WORK ITEM: How do the lines below between the ones holding "Task: Open the Home page from the sidebar" and "This screenshot has height=1151, width=1920.", inclusive, read? Give them again exactly, with no other lines.

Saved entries
▽
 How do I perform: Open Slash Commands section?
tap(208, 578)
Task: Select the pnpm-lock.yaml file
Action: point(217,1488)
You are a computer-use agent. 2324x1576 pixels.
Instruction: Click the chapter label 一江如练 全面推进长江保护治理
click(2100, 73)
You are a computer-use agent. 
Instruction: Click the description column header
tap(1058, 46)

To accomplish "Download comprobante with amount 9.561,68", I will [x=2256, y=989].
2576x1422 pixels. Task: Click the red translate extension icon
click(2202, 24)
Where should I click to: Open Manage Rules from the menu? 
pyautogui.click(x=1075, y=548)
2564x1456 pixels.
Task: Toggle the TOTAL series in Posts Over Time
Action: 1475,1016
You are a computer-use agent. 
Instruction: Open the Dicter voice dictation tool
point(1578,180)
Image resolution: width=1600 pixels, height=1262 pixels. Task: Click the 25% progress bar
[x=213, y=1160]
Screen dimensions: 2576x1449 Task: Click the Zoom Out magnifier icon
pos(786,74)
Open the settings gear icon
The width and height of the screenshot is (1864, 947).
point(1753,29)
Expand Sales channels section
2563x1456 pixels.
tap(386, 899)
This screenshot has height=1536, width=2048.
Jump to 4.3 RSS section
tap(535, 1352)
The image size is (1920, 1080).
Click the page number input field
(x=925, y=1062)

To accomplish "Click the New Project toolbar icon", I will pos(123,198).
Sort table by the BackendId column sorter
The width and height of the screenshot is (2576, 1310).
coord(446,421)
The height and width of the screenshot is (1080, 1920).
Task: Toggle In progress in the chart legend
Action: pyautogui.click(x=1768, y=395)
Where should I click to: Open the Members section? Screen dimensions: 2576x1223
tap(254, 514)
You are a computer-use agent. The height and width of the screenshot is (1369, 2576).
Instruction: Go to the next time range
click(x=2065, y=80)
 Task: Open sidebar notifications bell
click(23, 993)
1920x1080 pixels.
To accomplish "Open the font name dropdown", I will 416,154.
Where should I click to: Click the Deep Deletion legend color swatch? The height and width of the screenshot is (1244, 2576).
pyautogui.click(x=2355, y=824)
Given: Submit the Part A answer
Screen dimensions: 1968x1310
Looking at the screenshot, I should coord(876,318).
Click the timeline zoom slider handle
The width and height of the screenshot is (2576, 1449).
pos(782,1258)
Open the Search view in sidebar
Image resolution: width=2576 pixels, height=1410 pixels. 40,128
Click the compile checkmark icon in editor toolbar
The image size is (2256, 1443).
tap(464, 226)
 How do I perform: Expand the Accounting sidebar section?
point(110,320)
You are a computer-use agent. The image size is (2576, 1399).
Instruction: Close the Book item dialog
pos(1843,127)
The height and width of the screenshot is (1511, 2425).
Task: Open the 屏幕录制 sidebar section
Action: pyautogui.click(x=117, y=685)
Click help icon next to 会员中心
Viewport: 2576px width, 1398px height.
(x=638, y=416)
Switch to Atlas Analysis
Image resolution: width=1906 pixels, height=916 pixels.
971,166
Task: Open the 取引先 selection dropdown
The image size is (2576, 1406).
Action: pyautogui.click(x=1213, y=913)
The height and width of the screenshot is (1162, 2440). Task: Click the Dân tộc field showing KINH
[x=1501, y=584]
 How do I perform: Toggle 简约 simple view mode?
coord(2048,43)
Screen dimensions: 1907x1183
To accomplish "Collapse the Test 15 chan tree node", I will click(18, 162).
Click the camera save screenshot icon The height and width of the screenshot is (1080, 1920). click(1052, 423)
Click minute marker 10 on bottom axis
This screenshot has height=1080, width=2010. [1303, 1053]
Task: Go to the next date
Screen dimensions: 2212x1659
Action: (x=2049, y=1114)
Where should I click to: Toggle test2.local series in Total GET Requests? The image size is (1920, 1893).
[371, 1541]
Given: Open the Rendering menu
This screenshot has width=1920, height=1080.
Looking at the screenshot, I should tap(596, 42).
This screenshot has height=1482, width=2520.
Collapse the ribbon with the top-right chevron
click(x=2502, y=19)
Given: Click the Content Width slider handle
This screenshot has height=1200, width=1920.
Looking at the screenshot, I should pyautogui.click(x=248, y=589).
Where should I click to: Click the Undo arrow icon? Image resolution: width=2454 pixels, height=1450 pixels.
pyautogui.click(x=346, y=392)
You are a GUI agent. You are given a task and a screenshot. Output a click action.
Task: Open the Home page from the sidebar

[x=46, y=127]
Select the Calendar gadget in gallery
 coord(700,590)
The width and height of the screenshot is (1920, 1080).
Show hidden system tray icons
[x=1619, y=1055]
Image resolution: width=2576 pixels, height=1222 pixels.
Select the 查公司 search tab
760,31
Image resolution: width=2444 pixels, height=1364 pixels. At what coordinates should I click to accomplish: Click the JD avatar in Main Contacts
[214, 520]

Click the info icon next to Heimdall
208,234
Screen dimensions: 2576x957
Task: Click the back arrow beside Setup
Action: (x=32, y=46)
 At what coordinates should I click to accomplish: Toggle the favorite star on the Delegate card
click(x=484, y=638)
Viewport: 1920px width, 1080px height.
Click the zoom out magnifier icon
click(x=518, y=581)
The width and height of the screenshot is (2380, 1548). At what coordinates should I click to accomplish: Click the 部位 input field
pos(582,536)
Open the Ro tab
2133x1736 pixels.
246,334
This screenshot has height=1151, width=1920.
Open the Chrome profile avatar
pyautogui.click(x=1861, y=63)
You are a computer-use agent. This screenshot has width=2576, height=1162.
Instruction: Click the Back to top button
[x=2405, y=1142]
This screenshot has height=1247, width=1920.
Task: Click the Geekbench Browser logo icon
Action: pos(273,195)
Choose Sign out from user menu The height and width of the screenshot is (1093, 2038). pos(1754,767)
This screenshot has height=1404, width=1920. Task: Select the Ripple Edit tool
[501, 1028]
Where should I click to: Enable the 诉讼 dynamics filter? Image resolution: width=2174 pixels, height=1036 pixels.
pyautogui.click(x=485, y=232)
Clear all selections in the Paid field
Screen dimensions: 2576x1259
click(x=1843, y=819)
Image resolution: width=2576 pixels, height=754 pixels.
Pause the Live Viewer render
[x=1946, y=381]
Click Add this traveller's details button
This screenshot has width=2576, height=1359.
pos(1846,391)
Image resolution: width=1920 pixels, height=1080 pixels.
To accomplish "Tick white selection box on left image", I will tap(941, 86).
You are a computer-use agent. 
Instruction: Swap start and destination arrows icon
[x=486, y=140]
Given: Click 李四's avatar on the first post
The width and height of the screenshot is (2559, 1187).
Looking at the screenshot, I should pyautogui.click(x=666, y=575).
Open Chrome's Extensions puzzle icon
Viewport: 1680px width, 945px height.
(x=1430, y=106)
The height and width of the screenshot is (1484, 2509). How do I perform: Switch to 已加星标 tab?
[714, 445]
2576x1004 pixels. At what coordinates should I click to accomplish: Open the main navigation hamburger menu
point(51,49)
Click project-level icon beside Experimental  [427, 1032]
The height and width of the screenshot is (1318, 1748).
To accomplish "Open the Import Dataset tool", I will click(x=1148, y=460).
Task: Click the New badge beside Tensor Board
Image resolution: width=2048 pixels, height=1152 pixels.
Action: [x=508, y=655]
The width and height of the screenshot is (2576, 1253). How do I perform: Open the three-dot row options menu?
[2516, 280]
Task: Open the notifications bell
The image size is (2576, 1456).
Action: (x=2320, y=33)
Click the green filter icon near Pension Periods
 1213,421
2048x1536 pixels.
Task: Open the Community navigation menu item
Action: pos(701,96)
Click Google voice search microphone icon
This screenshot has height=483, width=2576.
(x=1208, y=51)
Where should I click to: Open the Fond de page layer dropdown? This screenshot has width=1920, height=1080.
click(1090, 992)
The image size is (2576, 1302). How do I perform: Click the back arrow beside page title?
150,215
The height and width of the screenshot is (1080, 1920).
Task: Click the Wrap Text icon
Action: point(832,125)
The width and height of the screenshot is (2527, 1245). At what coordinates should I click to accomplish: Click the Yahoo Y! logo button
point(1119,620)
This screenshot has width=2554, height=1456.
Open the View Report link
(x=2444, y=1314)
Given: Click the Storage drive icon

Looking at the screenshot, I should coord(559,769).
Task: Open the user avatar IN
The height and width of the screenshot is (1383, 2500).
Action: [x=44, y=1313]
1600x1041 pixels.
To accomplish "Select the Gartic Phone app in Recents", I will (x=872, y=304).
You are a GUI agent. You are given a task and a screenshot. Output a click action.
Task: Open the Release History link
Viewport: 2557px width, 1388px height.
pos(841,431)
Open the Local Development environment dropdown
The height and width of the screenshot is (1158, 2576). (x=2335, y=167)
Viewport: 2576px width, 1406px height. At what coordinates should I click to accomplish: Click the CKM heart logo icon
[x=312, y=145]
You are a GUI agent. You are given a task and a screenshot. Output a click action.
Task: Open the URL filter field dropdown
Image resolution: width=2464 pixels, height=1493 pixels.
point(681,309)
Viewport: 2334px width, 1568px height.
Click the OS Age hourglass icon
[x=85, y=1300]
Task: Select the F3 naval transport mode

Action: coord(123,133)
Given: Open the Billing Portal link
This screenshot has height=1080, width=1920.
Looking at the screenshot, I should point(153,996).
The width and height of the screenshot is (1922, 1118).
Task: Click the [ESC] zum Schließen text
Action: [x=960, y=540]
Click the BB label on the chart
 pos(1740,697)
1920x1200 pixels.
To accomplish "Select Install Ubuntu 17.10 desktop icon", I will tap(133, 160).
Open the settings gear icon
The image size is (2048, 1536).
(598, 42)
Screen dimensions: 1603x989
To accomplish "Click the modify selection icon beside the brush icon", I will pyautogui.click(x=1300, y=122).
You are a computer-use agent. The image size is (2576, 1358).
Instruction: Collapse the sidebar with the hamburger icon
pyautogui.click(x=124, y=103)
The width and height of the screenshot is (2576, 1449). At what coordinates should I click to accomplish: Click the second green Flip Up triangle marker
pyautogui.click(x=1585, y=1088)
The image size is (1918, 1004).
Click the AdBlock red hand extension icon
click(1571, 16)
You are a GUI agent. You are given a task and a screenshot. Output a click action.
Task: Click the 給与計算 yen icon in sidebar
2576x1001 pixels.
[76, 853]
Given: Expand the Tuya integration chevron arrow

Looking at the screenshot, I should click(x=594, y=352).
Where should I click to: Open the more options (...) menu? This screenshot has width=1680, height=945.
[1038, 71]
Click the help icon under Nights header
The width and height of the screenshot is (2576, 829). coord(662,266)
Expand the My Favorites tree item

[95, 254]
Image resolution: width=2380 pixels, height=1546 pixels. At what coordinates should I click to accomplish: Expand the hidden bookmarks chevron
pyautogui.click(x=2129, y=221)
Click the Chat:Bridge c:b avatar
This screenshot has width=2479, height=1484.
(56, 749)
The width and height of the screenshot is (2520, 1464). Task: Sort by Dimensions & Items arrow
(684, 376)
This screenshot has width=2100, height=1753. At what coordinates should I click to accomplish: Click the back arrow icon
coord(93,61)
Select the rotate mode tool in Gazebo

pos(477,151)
△
WRITTEN SOLUTION:
Task: Open the Home page from the sidebar

[x=46, y=127]
Select the Calendar gadget in gallery
 coord(700,590)
The width and height of the screenshot is (1920, 1080).
Show hidden system tray icons
[x=1619, y=1055]
Image resolution: width=2576 pixels, height=1222 pixels.
Select the 查公司 search tab
760,31
Image resolution: width=2444 pixels, height=1364 pixels. At what coordinates should I click to accomplish: Click the JD avatar in Main Contacts
[214, 520]

Click the info icon next to Heimdall
208,234
Screen dimensions: 2576x957
Task: Click the back arrow beside Setup
Action: (x=32, y=46)
 At what coordinates should I click to accomplish: Toggle the favorite star on the Delegate card
click(x=484, y=638)
Viewport: 1920px width, 1080px height.
Click the zoom out magnifier icon
click(x=518, y=581)
The width and height of the screenshot is (2380, 1548). At what coordinates should I click to accomplish: Click the 部位 input field
pos(582,536)
Open the Ro tab
2133x1736 pixels.
246,334
This screenshot has height=1151, width=1920.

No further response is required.